Revista Independente de Literatura

O CIGARRO SEM FILTRO E A SOCIEDADE FILTRADA

Por Luigi Ricciardi
Artigo publicado originalmente no jornal O Diário de Maringá

Um romance que dá voz aos pequenos. Jaso, Maria, Ruço, Lozinho. Gente simples, trabalhadores do interior, da fictícia Boca. O tempo é do risco, do cigarro sem filtro, da ditadura que mostra suas garras mesmo em um lugar ermo. Gente oprimida, com seus demônios interiores, suas vidas levadas ao acaso, ao vento que bate, pois melhor opção não há. Gente que sofre e que mata, que ajuda, se solidariza e se prostitui, que é massa de manobra e não sabe.
Tempos de cigarro sem filtro, de José Maschio, é um livro sobre muitas coisas. Uma obra minimalista com potencial de maximização. Uma história que se passa no interior do Brasil, mas poderia se passar em qualquer lugar do mundo, sobretudo na América Latina. O pano de fundo é um Brasil ditatorial, não tão distante, mas que parece estar esquecido por uma parcela da população atual.
Trata-se de um livro de revitalização da memória, um livro aviso talvez. Com certeza uma obra que ajuda a preencher uma das lacunas da literatura brasileira. Sempre achei que, se compararmos à chilena e à argentina, nossa literatura deu sempre pouca importância ao período ditatorial enquanto resgate memorialístico, embora tenha existido obras-chave durante o período militar.
Não há um personagem principal, embora haja vários com esse potencial.

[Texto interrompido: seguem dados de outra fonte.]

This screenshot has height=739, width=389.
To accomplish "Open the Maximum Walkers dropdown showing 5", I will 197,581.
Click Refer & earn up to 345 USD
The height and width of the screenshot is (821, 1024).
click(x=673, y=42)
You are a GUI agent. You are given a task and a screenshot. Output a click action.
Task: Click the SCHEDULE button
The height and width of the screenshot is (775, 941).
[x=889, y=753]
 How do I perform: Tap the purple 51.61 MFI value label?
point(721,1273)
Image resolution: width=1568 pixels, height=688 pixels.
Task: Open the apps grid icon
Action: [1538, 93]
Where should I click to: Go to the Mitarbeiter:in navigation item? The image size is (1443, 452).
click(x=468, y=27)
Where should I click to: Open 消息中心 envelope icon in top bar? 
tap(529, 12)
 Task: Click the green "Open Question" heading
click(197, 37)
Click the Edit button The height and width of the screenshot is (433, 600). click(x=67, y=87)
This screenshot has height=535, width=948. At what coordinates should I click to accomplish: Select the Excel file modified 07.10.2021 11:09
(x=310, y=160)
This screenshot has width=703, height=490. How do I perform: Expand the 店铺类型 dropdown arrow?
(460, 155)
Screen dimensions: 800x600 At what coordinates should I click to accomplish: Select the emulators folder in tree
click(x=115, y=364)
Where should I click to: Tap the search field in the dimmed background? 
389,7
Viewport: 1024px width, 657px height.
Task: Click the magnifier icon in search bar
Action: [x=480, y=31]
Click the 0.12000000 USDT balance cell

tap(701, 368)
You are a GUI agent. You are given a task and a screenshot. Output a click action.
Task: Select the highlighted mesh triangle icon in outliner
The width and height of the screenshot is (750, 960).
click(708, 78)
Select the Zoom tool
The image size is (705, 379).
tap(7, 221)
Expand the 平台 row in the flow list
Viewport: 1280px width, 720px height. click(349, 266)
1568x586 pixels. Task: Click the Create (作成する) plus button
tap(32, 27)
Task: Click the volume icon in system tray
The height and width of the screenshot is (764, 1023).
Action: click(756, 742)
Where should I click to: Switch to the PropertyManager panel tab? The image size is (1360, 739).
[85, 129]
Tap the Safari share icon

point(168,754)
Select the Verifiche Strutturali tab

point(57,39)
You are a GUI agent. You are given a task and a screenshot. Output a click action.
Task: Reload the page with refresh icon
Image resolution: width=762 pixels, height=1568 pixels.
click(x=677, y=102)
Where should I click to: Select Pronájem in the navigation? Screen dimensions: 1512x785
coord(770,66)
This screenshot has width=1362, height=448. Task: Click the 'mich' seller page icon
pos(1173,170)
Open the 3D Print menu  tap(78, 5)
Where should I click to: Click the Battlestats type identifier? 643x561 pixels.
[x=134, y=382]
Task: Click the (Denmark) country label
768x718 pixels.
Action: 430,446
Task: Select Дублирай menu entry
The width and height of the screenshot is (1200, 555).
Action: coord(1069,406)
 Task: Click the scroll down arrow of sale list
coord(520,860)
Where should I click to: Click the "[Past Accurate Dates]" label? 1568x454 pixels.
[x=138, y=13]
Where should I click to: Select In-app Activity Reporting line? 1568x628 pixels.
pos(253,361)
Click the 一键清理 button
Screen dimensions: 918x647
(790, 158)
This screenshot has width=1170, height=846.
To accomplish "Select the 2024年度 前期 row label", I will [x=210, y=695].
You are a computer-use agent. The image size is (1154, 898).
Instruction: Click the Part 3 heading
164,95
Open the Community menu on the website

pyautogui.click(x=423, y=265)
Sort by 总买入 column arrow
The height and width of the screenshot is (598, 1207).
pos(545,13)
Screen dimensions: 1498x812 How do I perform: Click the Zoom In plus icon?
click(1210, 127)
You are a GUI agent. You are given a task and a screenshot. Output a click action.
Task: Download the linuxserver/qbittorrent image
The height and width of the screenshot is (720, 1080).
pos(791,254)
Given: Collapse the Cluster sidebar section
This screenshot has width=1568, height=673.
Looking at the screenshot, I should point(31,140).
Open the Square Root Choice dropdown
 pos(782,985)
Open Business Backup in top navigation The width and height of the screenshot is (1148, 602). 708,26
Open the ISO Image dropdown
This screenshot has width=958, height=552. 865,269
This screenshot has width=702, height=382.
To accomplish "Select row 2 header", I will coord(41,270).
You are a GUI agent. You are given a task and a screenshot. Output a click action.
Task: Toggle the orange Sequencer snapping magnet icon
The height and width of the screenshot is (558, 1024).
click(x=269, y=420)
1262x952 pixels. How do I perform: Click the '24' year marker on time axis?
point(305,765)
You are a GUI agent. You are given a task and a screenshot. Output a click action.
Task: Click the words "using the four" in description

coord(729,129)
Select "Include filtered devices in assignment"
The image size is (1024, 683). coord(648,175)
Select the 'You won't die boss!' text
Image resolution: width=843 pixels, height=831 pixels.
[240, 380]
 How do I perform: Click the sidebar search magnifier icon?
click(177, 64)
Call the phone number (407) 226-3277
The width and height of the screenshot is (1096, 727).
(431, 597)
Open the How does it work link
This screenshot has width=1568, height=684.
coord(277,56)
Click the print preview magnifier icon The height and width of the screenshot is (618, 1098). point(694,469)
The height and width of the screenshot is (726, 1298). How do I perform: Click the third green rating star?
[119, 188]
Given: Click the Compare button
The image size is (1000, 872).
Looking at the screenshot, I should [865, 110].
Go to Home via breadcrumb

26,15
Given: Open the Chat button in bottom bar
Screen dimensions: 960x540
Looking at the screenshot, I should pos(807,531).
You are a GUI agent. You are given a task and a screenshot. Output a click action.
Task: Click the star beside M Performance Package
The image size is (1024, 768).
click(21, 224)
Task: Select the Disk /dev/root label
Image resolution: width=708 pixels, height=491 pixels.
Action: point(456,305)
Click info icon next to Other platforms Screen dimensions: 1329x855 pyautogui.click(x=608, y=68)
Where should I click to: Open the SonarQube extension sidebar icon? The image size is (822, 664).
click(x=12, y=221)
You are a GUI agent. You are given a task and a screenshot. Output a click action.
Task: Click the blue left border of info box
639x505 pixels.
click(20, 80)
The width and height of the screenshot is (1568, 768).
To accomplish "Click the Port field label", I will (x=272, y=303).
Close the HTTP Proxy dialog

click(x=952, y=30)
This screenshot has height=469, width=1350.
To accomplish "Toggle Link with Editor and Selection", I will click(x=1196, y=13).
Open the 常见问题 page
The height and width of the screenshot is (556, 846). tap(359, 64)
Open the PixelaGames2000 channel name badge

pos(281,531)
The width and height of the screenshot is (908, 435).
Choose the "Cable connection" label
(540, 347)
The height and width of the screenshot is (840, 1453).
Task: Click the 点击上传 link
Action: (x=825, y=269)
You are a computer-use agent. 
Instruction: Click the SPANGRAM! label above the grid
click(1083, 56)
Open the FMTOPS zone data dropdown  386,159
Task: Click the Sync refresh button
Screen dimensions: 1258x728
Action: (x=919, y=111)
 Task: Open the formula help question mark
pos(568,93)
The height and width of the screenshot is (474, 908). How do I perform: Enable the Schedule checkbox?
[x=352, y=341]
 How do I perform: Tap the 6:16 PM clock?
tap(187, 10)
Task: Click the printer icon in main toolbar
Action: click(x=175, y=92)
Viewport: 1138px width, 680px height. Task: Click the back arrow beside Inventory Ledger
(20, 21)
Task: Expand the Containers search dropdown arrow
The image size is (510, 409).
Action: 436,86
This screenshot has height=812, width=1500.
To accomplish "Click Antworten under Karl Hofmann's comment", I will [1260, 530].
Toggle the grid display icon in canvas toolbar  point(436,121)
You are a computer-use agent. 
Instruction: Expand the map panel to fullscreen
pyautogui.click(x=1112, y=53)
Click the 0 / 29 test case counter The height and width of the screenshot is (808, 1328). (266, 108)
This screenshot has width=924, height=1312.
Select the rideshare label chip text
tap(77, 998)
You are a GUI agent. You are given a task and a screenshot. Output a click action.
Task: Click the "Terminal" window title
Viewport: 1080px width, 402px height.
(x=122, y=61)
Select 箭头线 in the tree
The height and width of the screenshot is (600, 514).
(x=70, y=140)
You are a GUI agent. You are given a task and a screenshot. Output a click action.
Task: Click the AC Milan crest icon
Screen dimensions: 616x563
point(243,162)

Jaso é um deles. Pedreiro de origem polonesa, aliado a políticos da Arena para conseguir trabalho. Mas há outros. Maria, esposa de Jaso, abandonada e prostituída antes de conhecer o marido. Lozinho, filho de ex-prostituta, exímio jogador de bilhar. Ruço, filho de comunista desaparecido e amigo de Lozinho. Os dois trabalhando para Jaso, chefe meio amigo e meio pai de meninos quase sem perspectiva.
Um romance que pinta vários quadros icônicos de um Brasil real. O dinheiro conquistado junto aos arenistas trazendo a água encanada tão sonhada, a luz elétrica utópica, uma vida menos miserável realizada. Polícia que estica os braços do sistema opressor. Pequenos que reproduzem esse sistema. Um anonimato daqueles que se propõem a lutar contra o regime. Uma oposição – composta de marxistas, trotskistas, anarquistas, entre outros – desorganizada, massacrada pelo poder vigente. Mortos em busca de liberdade.
Com uma linguagem que mistura o poético e o popular, José Maschio tece um romance belo, triste e realista. Se o cigarro sem filtro é mais danoso, provavelmente causa menos riscos à saúde do
que uma sociedade em cujo filtro só passa aquilo que convém.